Wisconsin lost 50% of its original wetlands in the last 150 years of settlement. There are many agricultural fields, which were former wetlands that were drained to create farmland. Draining was so pervasive that it is rare to find a wetland in southeast Wisconsin that has not had some alteration of its original hydrology through ditching, diversions, berms, drain tiles, and other subtler land alterations.
Another pervasive impact on wetlands is the erosion of upland soils and the deposition of these soils onto wetlands because they are at the low point of the landscape. In the agricultural regions of Wisconsin, it is common to find one foot or more of upland soil washed down onto wetlands, creating a change in hydrology, loading the wetland with nutrients, and increasing the elevation. This deposition of sediment usually leads to a change in the wetland plant community to more exotic invasive plants and even to upland plants.
Wetlands can be restored on farmland and pastureland that was formally wetland. Because the wetland soils persist, bringing the hydrology back on the land and re-wetting the soils may involve filling ditches, removing drain tiles, or removing sediment. In addition, many sites are controlled for invasive species and planted with native seed. Upland un-mowed buffers are often created to protect the newly restored wetland from further degradation.

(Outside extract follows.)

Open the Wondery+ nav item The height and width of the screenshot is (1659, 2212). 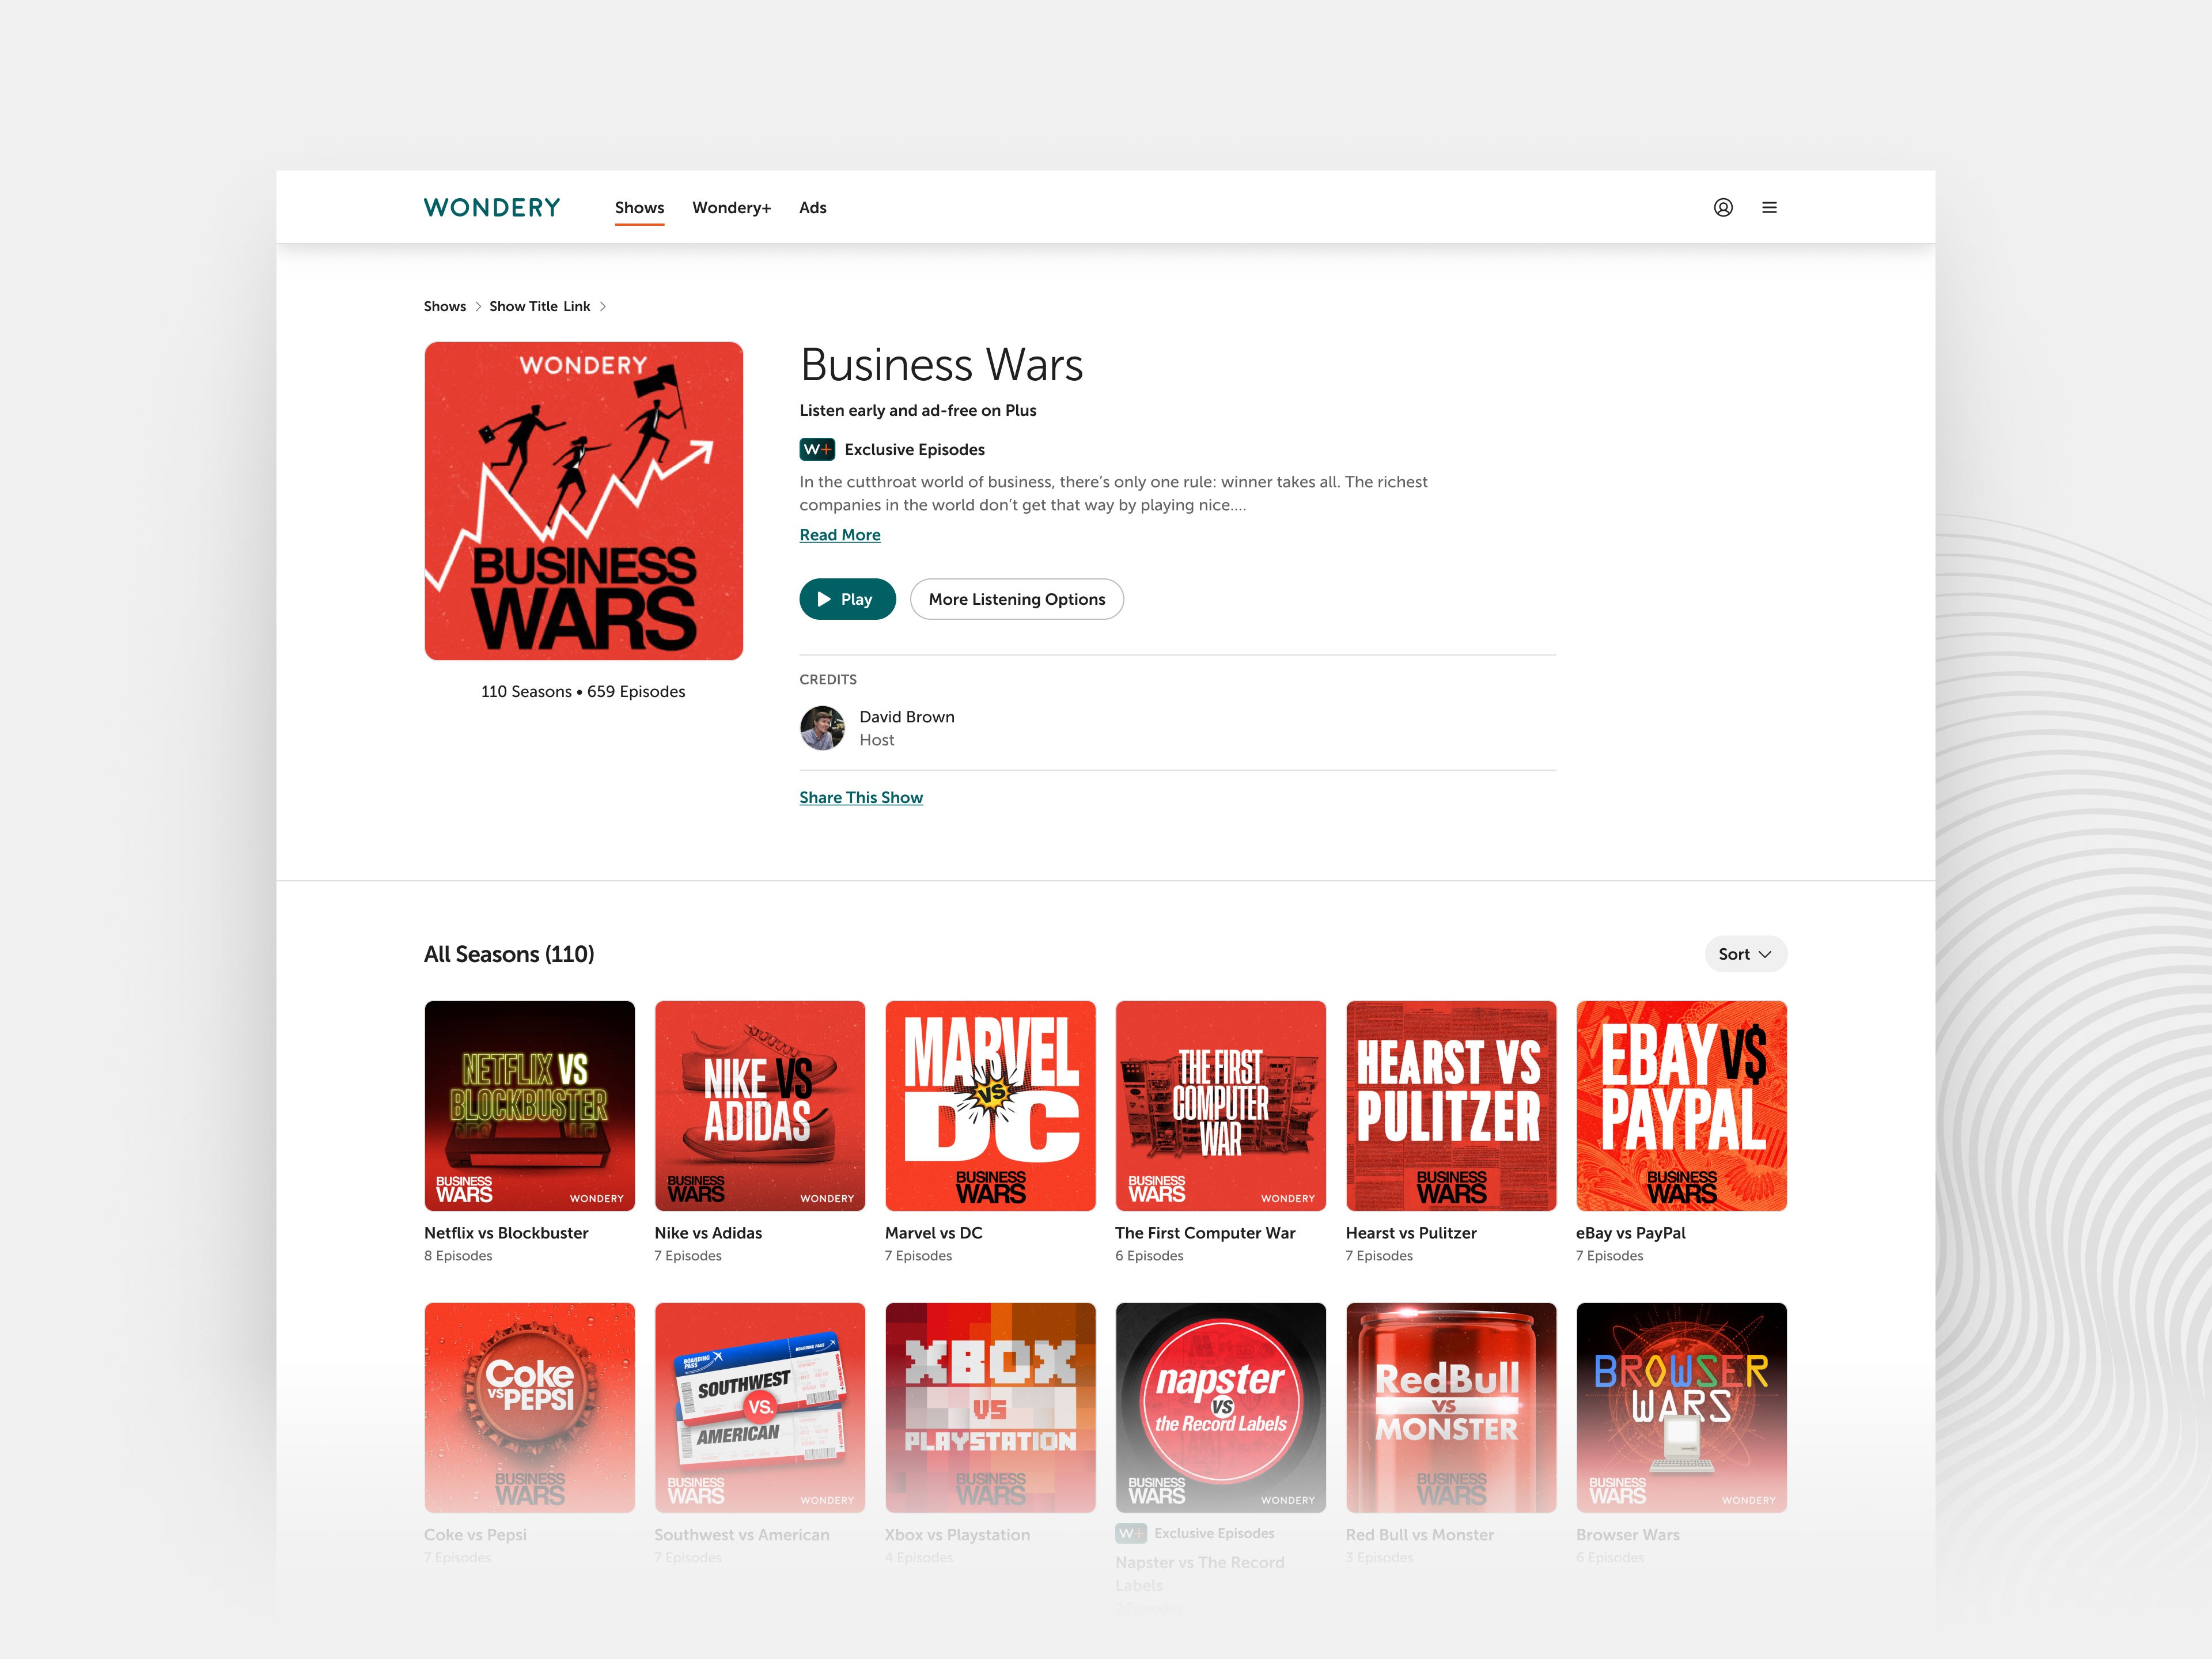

The Pike River Restoration Project is a multi-year restoration of over 5 miles of the Pike River in Mt. Pleasant, Wisconsin. Thompson and Associates participated in all phases of design, construction oversight, planting, and management. The paths winding through the restored river corridor provide passive recreation while the wetland and prairie restoration in the newly constructed river floodplain filter the water, buffer floods, and provide wildlife and fish habitat.

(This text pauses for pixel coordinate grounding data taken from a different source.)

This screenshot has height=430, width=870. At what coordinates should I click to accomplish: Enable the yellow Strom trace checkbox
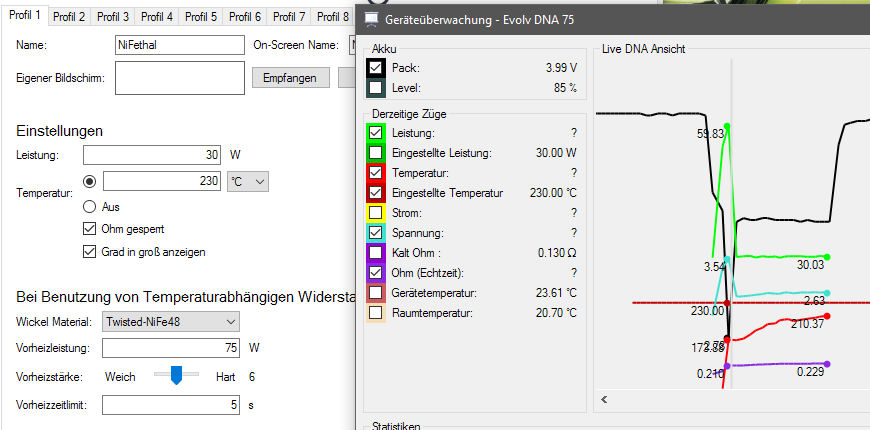(376, 213)
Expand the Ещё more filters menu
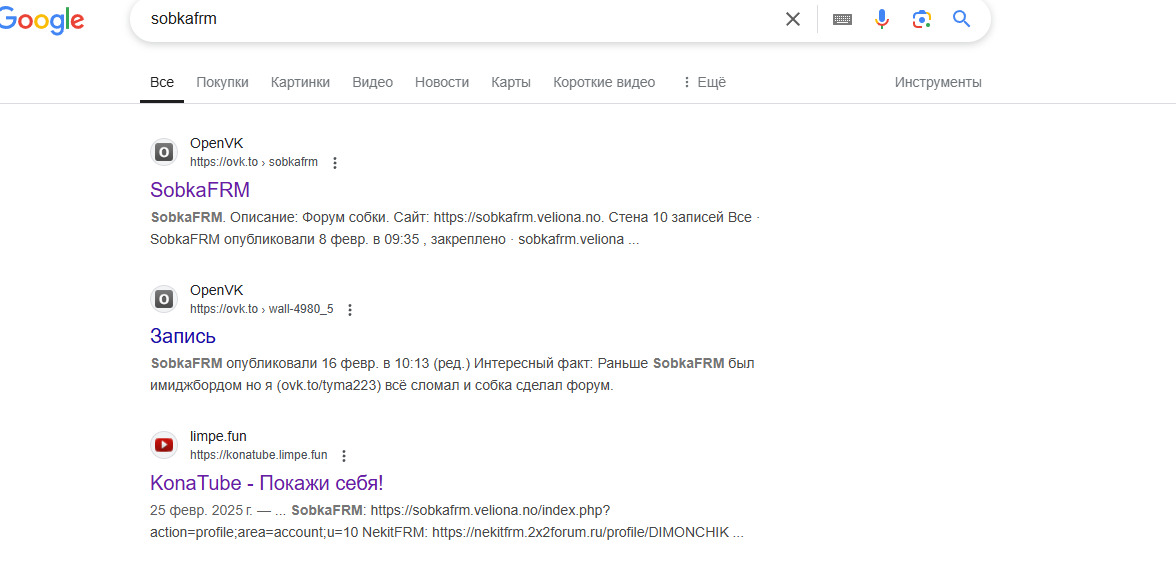The image size is (1176, 573). (x=703, y=82)
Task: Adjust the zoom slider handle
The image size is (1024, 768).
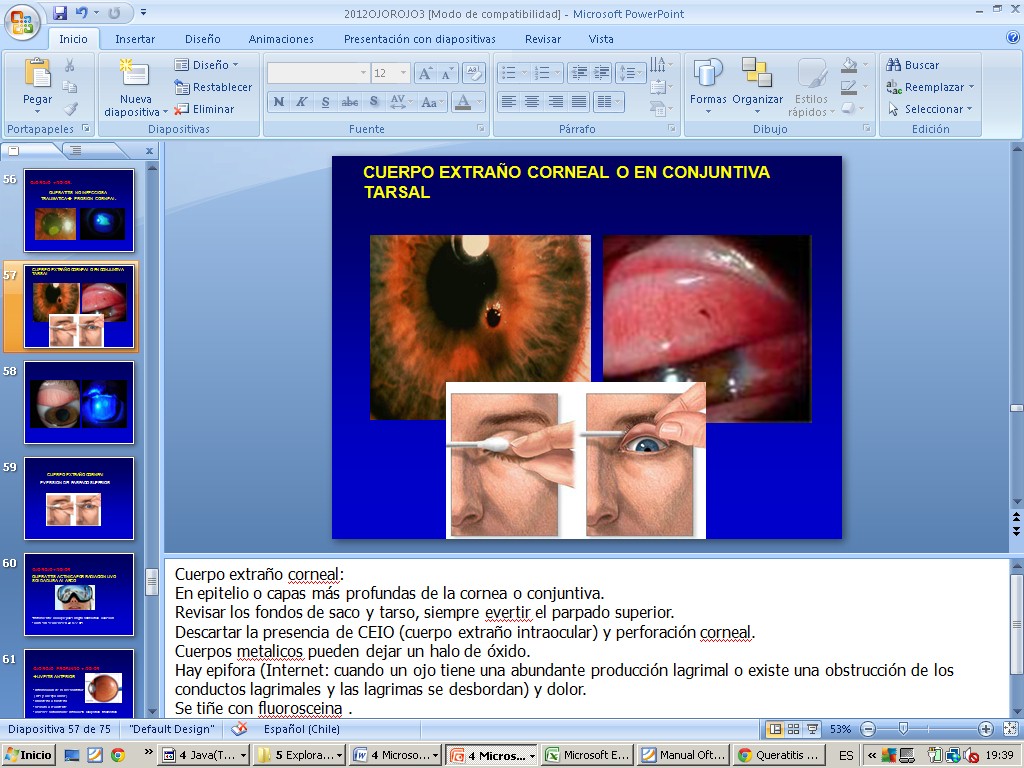Action: (903, 729)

Wetland mitigation was adopted by the state of Wisconsin in 2002 and modified since then. The process of mitigation is to require newly restored wetlands to replace impacted or filled wetlands. The Wisconsin DNR permitting process, under NR 103, requires every effort be made to avoid wetlands on site. If wetlands cannot be avoided, then the impact to wetlands must be minimized. Minimization includes actions such as narrowing or moving a road, putting in a retaining wall, and/or moving structures to impact the least amount of wetland.

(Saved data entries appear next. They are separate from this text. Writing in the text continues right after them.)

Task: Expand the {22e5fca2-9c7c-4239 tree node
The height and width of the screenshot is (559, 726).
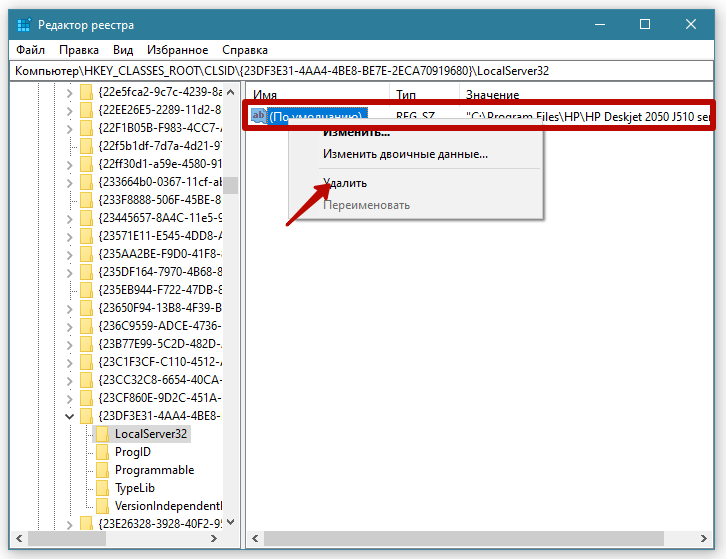Action: coord(69,92)
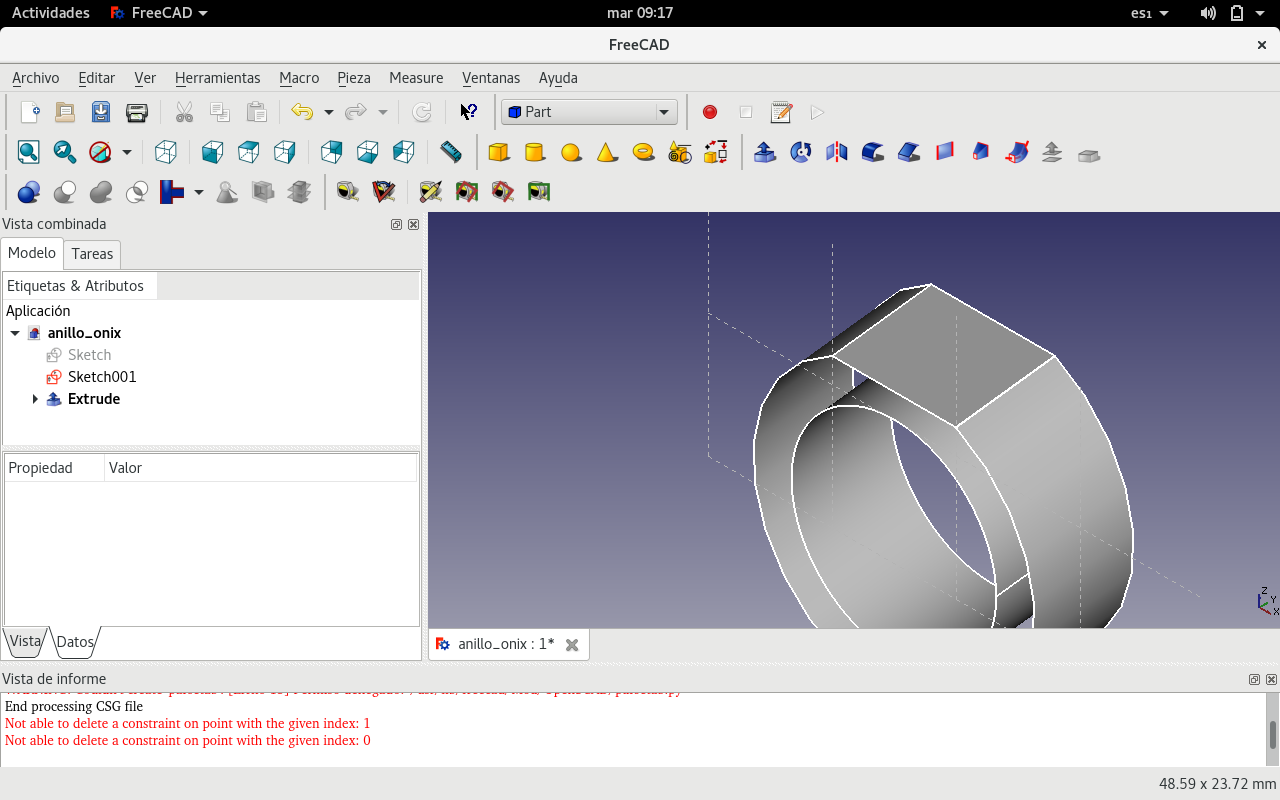This screenshot has height=800, width=1280.
Task: Start macro recording with red button
Action: (x=710, y=112)
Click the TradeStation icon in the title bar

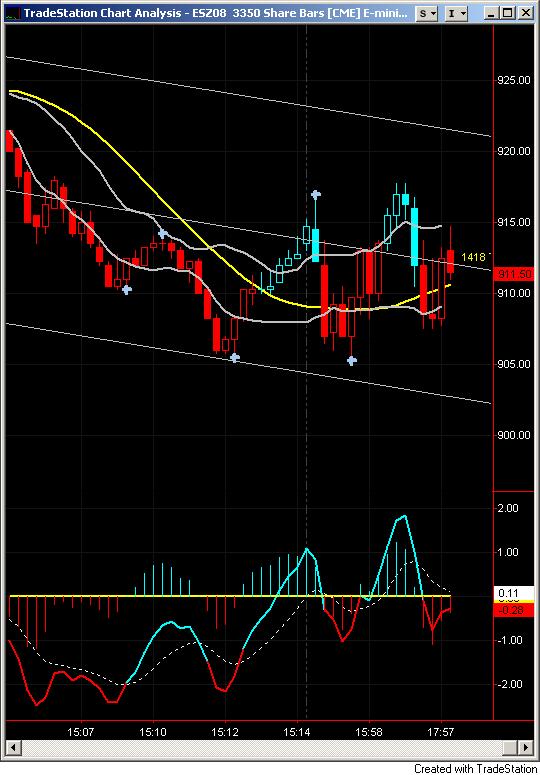13,13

The very minor wetland impacts permitted by a WI DNR General Permit do not require Mitigation (less than 10,000 square feet), but mitigation is now mandatory for any wetland impact with a Wisconsin DNR Individual Permit. The DNR has developed Guidelines for Mitigation, and have many criteria for approving a mitigation plan. Currently, the preferred method of mitigation is for the permittee (the entity responsible for the project) to purchase credit at a state-approved wetland mitigation bank. If no wetland mitigation bank is available with credits to purchase, then the permittee may purchase credits that are termed “in-lieu fee” compensation. Finally, a small number of projects may be eligible for what used to be called on-site mitigation—a restoration project that compensates for wetland loss locally.